This is synonymous to: "^[0-9]{1,3}\.[0-9]{1,3}\.[0-9]{1,3}\.[0-9]+(\:[0-9]{1,5})?$", which means:
[start of string][1-3 digits].[1-3 digits].[1-3 digits].[1-3 digits]<:[1-5 digits]>[end of string]
Where, [] are mandatory and <> are optional
The second RegEx is simpler than this. It's just a combination of a alpha-numeric value followed by an optional colon and port-number.
By the way, if you would like to test out RegEx you can use this site.
Edit: I failed to notice that you optionally had http instead of port number. For that you can change the expression to:
"^[0-9]{1,3}\\.[0-9]{1,3}\\.[0-9]{1,3}\\.[0-9]+(\\:([0-9]{1,5}|http|ftp|smtp))?$"
This accepts formats like:
127.0.0.1
127.0.0.1:3282
127.0.0.1:http
217.0.0.1:ftp
18.123.2.1:smtp
I'm late to the party, but I was googling for just how to do this. Spirit and C++ have grown up a lot, so let me add a 2021 take:
Live On Compiler Explorer
#include <fmt/ranges.h>
#include <boost/spirit/home/x3.hpp>
#include <boost/fusion/adapted/std_tuple.hpp>
auto parse_server_address(std::string_view address_spec,
std::string_view default_service = "https")
{
using namespace boost::spirit::x3;
auto service = ':' >> +~char_(":") >> eoi;
auto host = '[' >> *~char_(']') >> ']' // e.g. for IPV6
| raw[*("::" | (char_ - service))];
std::tuple<std::string, std::string> result;
parse(begin(address_spec), end(address_spec),
expect[host >> (service | attr(default_service))], result);
return result;
}
int main() {
for (auto input : {
"localhost",
"localhost:11211",
"127.0.0.1:http",
"[::1]:11211",
"::1", "[::1]",
"::1:80", // Invalid: Is this the IPv6 address ::1:80 and a default
// port, or the IPv6 address ::1 and the port 80 ?

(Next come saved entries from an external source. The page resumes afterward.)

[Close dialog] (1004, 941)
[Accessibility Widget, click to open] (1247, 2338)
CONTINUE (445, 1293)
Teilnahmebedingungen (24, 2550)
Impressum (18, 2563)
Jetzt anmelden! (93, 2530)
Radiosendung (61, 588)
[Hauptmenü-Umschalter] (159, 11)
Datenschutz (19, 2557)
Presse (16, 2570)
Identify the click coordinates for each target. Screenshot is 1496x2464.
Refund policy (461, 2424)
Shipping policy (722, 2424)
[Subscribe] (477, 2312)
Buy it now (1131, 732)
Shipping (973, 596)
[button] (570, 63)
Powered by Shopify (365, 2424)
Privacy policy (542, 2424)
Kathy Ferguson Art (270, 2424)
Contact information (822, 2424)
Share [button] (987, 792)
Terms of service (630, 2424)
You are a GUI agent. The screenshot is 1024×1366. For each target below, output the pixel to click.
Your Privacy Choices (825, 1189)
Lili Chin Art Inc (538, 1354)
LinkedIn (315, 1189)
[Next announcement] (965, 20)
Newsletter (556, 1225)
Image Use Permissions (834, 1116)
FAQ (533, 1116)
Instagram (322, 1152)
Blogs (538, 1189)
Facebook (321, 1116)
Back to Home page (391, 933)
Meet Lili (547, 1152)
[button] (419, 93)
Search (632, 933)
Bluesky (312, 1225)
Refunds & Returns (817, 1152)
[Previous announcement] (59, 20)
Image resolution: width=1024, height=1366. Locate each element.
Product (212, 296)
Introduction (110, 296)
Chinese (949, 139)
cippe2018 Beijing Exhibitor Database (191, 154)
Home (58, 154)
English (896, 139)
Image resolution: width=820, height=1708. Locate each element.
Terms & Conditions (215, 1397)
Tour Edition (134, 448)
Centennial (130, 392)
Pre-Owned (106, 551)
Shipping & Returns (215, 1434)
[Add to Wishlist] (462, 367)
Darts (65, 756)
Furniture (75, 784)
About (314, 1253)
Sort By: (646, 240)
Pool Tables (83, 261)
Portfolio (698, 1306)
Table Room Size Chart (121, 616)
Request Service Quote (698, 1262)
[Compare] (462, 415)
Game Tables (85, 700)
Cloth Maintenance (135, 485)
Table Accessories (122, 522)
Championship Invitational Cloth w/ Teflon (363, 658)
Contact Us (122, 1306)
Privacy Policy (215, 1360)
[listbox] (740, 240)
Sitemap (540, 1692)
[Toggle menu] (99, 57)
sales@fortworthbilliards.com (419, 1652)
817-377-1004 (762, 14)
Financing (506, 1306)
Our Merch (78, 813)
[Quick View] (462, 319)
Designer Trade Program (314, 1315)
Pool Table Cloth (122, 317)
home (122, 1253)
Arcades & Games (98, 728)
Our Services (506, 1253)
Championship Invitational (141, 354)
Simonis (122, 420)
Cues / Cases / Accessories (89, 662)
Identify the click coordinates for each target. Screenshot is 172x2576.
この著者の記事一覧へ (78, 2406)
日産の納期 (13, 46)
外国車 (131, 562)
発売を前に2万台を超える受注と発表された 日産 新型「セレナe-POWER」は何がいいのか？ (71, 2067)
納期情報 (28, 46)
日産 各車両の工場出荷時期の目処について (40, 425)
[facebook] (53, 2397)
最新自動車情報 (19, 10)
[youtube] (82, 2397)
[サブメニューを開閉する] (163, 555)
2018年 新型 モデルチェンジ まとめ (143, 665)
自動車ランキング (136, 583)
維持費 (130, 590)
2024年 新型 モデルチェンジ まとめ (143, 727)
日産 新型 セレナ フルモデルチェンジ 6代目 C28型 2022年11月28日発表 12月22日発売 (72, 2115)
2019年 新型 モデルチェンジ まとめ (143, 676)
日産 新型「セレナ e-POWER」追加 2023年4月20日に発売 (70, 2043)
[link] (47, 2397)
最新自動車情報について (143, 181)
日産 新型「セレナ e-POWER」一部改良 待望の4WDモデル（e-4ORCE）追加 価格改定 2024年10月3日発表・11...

"::1:http", // This is not ambigous, but for simplicity sake, let's
// consider this is forbidden as well.
})
{
// auto [host, svc] = parse_server_address(input);
fmt::print("'{}' -> {}\n", input, parse_server_address(input));
}
}
Printing
'localhost' -> ("localhost", "https")
'localhost:11211' -> ("localhost", "11211")
'127.0.0.1:http' -> ("127.0.0.1", "http")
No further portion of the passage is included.